▸ Try it
Could you print every line from the first one of the records below through the line containing "You are a computer-use agent. The height", with both included and nothing else?

**** Data for processing ****

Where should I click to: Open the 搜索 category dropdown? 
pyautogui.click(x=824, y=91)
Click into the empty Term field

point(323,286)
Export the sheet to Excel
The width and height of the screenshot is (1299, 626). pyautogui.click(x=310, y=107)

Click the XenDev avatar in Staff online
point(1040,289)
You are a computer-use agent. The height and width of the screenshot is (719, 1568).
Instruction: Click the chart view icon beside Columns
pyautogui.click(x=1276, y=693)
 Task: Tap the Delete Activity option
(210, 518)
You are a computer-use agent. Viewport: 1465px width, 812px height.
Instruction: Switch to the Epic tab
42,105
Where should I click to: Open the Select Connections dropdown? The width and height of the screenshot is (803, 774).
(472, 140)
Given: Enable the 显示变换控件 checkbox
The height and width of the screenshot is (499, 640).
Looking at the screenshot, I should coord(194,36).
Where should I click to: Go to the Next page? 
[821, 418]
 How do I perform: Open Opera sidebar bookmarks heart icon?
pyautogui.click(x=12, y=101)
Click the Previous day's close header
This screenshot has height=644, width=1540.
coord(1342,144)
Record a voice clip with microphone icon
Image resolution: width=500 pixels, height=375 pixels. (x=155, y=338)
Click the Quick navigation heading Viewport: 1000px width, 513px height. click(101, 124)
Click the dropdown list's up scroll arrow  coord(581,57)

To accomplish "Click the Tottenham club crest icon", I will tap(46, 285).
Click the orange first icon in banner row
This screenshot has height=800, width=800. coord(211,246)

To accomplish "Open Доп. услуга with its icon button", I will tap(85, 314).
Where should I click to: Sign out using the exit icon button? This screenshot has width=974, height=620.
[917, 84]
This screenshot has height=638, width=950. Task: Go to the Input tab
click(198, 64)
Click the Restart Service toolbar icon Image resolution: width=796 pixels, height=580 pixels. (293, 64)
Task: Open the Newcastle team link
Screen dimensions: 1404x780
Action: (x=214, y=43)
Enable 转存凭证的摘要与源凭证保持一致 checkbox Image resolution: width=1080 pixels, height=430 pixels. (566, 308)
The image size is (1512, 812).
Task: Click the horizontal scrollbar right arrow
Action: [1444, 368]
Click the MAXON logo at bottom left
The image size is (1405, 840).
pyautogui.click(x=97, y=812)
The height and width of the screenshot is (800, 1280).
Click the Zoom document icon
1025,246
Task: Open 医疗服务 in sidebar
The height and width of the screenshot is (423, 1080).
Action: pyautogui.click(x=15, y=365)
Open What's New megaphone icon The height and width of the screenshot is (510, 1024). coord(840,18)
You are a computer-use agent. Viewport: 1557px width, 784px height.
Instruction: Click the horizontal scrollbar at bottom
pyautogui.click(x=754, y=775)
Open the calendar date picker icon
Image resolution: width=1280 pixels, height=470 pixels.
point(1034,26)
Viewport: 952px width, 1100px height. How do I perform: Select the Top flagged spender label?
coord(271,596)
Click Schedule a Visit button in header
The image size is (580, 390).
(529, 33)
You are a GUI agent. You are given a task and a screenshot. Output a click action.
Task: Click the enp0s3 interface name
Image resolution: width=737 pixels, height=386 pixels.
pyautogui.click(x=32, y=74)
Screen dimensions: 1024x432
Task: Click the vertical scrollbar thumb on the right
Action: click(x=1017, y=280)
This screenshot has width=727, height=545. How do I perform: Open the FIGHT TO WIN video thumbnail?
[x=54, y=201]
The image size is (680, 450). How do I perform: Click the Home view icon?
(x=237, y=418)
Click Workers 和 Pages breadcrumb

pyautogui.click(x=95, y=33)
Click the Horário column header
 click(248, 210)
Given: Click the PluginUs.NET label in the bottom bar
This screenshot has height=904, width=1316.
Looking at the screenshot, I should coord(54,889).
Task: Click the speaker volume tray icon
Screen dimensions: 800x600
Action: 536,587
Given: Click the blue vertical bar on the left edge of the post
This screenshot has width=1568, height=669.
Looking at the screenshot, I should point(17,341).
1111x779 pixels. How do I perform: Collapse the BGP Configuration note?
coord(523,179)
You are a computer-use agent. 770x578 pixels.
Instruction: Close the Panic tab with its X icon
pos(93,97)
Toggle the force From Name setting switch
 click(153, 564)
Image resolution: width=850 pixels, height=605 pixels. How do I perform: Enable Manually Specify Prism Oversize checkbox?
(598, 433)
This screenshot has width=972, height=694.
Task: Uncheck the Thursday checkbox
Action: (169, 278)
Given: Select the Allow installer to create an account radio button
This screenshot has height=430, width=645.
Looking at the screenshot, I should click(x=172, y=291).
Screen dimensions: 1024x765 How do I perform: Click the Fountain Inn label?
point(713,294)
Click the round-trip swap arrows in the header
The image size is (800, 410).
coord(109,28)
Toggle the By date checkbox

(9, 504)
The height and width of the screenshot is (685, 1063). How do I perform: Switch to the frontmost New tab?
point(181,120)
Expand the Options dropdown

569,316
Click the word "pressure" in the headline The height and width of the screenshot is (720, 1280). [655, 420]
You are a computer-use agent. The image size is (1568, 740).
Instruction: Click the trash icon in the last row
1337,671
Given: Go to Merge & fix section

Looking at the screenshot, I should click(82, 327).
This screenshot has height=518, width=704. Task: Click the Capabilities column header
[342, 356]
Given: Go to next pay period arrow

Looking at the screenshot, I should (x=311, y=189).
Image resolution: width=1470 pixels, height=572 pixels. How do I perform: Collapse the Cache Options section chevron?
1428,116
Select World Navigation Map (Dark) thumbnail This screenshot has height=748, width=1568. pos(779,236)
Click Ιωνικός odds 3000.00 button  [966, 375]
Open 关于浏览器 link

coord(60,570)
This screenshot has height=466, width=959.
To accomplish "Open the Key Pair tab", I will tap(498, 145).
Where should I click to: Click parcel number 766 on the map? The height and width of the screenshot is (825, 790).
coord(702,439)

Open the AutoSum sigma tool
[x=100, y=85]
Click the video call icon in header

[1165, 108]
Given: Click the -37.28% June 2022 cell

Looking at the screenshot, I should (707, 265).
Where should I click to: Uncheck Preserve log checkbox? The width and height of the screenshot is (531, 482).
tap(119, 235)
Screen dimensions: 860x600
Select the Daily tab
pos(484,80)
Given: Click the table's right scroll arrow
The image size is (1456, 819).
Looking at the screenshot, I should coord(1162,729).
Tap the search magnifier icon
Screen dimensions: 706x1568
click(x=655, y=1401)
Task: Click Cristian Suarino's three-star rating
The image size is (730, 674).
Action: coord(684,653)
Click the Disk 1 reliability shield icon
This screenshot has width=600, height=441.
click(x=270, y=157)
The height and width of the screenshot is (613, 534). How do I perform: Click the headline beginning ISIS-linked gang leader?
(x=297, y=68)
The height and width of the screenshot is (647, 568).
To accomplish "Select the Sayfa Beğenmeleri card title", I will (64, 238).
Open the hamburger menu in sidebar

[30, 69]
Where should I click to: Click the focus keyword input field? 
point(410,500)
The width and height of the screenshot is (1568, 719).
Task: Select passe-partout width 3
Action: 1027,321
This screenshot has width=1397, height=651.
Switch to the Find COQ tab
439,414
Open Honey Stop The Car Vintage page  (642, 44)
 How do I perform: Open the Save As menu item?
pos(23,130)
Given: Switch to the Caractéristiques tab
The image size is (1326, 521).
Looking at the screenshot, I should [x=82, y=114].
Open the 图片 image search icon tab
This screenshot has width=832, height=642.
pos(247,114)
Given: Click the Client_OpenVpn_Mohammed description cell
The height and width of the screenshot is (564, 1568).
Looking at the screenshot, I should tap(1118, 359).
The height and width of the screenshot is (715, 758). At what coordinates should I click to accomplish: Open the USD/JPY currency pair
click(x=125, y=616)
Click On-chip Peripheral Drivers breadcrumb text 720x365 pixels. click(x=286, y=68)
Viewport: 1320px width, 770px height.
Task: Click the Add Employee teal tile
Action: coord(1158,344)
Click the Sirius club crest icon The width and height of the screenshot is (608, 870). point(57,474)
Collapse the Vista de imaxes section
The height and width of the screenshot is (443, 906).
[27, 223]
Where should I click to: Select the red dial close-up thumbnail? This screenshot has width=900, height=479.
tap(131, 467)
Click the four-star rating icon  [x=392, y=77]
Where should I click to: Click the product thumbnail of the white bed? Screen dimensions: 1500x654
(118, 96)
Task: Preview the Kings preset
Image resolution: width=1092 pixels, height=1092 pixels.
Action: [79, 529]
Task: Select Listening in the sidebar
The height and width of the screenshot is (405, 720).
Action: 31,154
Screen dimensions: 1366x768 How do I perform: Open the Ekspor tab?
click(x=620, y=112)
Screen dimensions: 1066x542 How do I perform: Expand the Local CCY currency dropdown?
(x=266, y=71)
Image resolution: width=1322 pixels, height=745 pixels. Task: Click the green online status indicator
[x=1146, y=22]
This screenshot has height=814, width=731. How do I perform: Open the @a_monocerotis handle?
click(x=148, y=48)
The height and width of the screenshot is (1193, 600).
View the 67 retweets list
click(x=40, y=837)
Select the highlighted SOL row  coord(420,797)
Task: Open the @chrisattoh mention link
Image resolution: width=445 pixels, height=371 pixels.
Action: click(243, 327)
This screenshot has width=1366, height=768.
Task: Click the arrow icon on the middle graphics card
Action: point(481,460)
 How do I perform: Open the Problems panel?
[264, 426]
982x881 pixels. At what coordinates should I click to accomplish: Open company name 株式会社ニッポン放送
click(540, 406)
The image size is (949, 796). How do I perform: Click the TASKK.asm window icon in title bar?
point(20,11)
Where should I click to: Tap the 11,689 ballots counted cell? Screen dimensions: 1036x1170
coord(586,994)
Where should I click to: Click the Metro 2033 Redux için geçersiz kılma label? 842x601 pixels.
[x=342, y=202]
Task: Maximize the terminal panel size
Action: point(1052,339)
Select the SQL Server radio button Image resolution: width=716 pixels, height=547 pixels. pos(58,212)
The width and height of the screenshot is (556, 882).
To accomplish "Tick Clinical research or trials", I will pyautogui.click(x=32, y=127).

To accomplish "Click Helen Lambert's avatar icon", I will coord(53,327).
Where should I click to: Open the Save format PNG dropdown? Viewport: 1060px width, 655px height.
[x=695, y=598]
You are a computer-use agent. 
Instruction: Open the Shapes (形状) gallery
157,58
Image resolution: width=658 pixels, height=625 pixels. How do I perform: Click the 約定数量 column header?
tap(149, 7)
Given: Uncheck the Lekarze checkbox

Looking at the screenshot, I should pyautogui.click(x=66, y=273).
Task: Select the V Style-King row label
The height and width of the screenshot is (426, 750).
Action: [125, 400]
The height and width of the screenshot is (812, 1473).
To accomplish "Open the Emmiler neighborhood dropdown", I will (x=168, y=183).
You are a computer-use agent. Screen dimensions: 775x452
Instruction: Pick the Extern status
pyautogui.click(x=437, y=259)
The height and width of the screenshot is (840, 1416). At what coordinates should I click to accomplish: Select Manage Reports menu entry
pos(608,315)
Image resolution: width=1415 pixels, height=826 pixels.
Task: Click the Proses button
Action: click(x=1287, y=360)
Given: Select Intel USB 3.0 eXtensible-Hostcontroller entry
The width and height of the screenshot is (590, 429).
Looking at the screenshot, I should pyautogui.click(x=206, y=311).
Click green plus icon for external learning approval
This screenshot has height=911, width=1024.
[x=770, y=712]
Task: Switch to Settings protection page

****

▸ Task output
Where should I click to: Open the 搜索 category dropdown? 
pyautogui.click(x=824, y=91)
Click into the empty Term field

point(323,286)
Export the sheet to Excel
The width and height of the screenshot is (1299, 626). pyautogui.click(x=310, y=107)

Click the XenDev avatar in Staff online
point(1040,289)
You are a computer-use agent. The height and width of the screenshot is (719, 1568).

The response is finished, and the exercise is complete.